事後他有囑咐她請家庭醫生過來看看的,她沒就醫麼?
所以那塊淤血損傷了她的大腦?
“你把話說清楚點。”
溫情開始懷疑這男人到底愛不愛亞瑟薇了。
一個男人,若真的深愛一個女人,又怎會忽略那麼大一塊致命傷?
大腦淤血,但凡有點醫學常識的人,都應該請醫生好好治療,而不是讓血慢慢滲入神經系統,變成血塊。
“那塊淤血剛好在她的視覺神經上,如果一開始及時處理掉,也不至於形成血塊,壓迫到她的腦部神經。”
說到這兒,她冷笑起來,“你應該不止一次兩次推她,她的額頭也應該不止一次兩次受撞擊吧?
風先生,拜你所賜,她的雙眼已經徹底失明,若血塊與視覺神經融合在了一塊,她這輩子都毀了。”
伴隨着最後一個字音落下,病房裏霎時變得落針可聞。
仔細聽的話,還能聽到彼此的呼吸聲。
溫情覺得還不夠,又繼續道:“從淤血凝結成血塊有個過程,也就是說,她的視力時好時壞,
我不知道她這段時間怎麼熬過來的,心裏該有多恐懼,就你的所作所爲,是真沒臉再見她,
五年前她早產的事,你還沒查清楚吧,我發發善心,一塊告訴你得了,免得你再費心,
當年是你姐買通了她身邊的傭人,製造了一場意外,導致了她提前發動,生下奄奄一息的孩子,
別以爲揚揚能活到現在是你姐良心發現,手下留情,她當時可連半分情面都沒講,
得知傭人背叛了她,帶着孩子逃了出去後,她調派大量的人手去追殺,硬生生將兩人逼到了西雅圖,
如果不是我碰巧撞上,你覺得你的兒子,你風家的種,能安安穩穩活到現在麼?
哦,對了,你姐一個月前查到揚揚頭上,還派了僱傭兵去邊城追殺他,要不是周顧去得及時,你認爲孩子能活下來麼?

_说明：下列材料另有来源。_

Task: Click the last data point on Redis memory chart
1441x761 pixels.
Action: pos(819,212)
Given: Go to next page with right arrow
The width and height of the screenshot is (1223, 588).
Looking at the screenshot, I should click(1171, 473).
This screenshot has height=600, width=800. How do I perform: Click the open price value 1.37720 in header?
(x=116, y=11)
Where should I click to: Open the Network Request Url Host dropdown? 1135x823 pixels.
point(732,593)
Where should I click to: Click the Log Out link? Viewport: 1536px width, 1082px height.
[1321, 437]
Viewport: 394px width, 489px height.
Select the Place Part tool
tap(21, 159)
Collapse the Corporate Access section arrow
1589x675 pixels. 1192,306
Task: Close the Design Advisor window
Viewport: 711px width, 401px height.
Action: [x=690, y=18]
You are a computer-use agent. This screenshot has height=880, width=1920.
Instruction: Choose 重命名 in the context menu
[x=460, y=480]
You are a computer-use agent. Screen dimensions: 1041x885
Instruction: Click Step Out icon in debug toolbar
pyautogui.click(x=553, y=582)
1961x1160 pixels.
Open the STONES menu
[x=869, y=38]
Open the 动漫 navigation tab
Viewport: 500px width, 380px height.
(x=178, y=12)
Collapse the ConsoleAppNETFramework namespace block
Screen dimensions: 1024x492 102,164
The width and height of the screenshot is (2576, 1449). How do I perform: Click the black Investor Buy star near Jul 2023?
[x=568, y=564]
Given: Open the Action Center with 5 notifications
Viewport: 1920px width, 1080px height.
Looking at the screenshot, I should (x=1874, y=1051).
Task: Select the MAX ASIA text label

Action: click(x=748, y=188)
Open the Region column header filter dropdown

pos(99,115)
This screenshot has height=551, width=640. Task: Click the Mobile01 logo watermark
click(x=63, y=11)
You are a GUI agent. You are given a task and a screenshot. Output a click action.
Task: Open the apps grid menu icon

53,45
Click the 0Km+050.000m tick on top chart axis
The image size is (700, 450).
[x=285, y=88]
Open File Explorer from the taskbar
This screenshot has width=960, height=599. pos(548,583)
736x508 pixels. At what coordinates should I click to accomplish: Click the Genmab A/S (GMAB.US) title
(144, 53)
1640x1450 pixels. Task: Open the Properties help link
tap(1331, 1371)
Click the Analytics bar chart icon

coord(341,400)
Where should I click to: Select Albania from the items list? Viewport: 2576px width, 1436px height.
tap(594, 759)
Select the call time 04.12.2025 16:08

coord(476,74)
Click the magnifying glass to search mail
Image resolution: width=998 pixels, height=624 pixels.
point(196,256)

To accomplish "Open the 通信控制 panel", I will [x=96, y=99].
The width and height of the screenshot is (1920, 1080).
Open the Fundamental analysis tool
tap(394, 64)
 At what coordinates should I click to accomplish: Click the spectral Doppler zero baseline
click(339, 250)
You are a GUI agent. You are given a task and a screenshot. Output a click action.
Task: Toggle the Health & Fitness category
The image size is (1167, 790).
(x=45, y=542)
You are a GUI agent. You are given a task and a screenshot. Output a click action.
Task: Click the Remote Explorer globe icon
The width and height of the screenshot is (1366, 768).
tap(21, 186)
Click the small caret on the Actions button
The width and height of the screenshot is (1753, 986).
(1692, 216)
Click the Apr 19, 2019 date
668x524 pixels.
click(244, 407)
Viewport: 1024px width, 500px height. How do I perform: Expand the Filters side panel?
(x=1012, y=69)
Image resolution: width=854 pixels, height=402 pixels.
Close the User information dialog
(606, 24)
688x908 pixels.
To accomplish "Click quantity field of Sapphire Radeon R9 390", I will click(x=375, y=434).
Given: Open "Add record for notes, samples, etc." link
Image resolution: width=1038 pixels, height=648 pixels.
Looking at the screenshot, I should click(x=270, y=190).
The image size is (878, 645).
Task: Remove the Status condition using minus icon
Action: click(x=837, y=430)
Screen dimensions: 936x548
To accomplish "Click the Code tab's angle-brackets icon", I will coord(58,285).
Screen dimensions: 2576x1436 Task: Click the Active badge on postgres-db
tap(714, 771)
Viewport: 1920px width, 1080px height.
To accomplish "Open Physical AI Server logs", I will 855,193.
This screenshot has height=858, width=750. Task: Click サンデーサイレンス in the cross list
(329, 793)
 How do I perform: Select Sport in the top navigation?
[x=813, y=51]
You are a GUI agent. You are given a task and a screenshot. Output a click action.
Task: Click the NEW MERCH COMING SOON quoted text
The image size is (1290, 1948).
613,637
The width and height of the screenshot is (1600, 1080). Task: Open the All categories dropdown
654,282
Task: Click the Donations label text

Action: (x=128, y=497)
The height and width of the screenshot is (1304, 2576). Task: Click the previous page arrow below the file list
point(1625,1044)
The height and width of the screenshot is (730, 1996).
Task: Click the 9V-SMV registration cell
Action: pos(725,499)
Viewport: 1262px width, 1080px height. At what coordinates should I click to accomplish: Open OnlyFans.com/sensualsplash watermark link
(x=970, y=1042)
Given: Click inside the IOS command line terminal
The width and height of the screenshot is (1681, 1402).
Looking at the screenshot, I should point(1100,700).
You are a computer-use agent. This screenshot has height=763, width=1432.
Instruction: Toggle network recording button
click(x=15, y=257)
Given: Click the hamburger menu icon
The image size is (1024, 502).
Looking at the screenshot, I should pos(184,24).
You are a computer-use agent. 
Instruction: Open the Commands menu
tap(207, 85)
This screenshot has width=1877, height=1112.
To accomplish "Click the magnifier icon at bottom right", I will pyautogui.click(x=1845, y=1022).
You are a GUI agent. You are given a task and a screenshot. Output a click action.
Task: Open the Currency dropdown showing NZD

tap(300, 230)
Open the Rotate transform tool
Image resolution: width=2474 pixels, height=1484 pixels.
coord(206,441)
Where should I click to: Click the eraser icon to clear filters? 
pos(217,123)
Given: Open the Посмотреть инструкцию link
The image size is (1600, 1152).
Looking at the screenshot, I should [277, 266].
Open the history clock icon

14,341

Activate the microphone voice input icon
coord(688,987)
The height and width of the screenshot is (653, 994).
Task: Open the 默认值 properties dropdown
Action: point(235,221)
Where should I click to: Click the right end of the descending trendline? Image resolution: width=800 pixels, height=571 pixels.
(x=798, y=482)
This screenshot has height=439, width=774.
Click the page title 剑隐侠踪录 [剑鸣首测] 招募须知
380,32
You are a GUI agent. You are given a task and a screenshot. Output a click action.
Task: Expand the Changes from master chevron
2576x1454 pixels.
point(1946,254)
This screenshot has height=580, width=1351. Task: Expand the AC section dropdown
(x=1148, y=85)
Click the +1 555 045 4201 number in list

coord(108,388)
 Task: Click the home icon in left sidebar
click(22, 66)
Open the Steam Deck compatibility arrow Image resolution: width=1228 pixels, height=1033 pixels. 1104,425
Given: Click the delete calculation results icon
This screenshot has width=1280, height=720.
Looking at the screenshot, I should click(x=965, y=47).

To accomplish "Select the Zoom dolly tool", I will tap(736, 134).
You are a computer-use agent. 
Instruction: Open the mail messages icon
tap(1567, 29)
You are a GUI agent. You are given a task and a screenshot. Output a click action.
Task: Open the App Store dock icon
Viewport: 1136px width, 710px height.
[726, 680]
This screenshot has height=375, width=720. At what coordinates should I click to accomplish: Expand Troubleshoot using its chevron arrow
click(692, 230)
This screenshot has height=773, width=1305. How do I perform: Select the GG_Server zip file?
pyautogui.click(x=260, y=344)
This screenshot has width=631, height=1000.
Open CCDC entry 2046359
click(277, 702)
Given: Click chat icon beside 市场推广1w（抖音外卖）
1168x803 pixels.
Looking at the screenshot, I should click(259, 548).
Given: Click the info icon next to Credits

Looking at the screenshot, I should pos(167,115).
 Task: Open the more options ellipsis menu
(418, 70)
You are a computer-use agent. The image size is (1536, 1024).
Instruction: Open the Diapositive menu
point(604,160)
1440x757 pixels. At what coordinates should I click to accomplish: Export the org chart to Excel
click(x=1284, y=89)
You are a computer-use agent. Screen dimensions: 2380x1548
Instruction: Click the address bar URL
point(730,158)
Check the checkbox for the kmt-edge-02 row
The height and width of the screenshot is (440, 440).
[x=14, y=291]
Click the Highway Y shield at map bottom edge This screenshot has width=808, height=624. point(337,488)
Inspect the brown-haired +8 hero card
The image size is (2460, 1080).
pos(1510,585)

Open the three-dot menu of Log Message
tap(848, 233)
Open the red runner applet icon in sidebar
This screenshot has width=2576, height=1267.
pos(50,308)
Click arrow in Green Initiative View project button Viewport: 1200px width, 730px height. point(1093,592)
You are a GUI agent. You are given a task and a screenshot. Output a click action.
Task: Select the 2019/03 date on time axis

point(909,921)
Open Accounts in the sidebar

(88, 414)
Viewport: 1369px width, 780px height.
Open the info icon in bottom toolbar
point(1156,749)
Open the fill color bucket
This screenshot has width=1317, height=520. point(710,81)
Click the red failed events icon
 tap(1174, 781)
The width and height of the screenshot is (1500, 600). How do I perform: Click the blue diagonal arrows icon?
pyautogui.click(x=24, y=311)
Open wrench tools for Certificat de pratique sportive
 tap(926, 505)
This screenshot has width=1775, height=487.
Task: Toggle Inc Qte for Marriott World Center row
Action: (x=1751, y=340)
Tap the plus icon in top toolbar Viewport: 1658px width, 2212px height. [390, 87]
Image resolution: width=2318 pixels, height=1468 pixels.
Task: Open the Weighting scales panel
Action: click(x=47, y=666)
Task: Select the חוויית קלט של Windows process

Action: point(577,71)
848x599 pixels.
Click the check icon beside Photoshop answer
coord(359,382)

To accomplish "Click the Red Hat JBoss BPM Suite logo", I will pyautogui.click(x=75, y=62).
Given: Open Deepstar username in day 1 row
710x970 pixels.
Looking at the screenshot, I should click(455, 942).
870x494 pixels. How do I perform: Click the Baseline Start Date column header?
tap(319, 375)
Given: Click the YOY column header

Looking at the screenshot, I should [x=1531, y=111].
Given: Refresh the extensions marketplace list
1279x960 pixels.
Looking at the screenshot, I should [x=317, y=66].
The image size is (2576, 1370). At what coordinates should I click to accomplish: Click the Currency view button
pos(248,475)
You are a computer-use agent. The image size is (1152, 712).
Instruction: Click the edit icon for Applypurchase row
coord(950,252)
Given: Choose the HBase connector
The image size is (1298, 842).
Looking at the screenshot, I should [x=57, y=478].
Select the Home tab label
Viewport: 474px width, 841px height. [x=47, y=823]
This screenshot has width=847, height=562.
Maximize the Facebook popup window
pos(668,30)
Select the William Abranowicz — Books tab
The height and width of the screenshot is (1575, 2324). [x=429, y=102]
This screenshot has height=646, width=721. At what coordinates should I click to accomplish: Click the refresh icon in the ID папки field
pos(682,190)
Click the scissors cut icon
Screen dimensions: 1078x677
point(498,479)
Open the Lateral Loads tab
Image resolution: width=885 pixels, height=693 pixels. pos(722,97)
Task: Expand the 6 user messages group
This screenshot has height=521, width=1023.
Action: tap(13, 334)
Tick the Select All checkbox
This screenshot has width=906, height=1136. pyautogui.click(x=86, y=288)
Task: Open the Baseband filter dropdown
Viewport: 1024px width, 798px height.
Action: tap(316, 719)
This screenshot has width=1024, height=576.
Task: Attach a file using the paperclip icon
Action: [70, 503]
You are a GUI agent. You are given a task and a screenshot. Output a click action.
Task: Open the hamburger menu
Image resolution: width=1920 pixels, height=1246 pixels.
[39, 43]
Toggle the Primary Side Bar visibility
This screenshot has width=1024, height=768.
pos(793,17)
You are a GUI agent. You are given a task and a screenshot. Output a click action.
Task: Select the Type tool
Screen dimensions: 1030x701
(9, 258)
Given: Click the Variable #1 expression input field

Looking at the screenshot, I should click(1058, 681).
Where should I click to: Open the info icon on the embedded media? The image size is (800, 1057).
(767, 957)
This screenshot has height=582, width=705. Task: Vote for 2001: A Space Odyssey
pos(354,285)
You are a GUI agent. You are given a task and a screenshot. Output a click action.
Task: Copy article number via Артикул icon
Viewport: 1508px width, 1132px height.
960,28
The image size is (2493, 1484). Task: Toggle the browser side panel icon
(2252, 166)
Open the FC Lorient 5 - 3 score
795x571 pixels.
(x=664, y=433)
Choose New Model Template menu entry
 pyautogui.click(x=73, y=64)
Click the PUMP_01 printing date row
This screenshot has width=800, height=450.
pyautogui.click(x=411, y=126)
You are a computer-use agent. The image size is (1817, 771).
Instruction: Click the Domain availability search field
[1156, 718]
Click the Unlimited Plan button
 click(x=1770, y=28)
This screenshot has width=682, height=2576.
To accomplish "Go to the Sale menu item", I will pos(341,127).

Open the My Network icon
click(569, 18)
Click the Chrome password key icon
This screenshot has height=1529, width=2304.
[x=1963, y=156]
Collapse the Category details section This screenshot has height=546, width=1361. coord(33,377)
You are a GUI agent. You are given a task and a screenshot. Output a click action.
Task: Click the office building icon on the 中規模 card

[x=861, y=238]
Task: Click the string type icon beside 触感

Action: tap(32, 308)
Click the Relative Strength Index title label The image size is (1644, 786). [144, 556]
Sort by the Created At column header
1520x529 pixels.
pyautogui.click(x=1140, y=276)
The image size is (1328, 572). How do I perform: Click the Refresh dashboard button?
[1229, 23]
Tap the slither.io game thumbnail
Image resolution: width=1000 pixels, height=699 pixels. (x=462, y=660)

風冷冽,我姐除了在風老先生的事情上糊塗了一回,沒有其他地方對不住你,你他媽別總是一副受害者的姿態,
知道她爲何突然上交女王的罪證麼?是你那好姐姐說孩子在她手上,藉此要挾,
昨晚要不是我及時趕到,飄在人工湖裏的屍體,就不是冒牌貨,而是她本人了。”
說到最後,她幾乎是用吼出來的。
因爲自己曾親身經歷過,知道那種被陷害,被算計,被冤枉的滋味有多難受,所以她能共情。
當年的她,也是被周顧跟溫柔一點一點磋磨,最後只剩一具軀殼的。
如今她感同身受!
周顧知道她控訴風冷冽的同時,也想起了往事,不敢開口安撫,只能靜靜地抱着她。
這傷疤,餘生怕是都難以癒合了。
風冷冽僵坐在牀上,平放於腹部的雙手緊緊握成了拳頭。
其實他完全可以用一句‘沒證據,別胡言亂語’回擊她,可他終究說不出口。
因爲他悲哀的發現溫情沒有騙他的必要。
而且當年之事已然有了清晰的脈絡,他也在漸漸接受那些‘真相’。
所以事到如今,他沒法再自欺欺人了。
“爲什麼要告訴我這些?之前你們不是守口如瓶,半句都不肯透露麼?”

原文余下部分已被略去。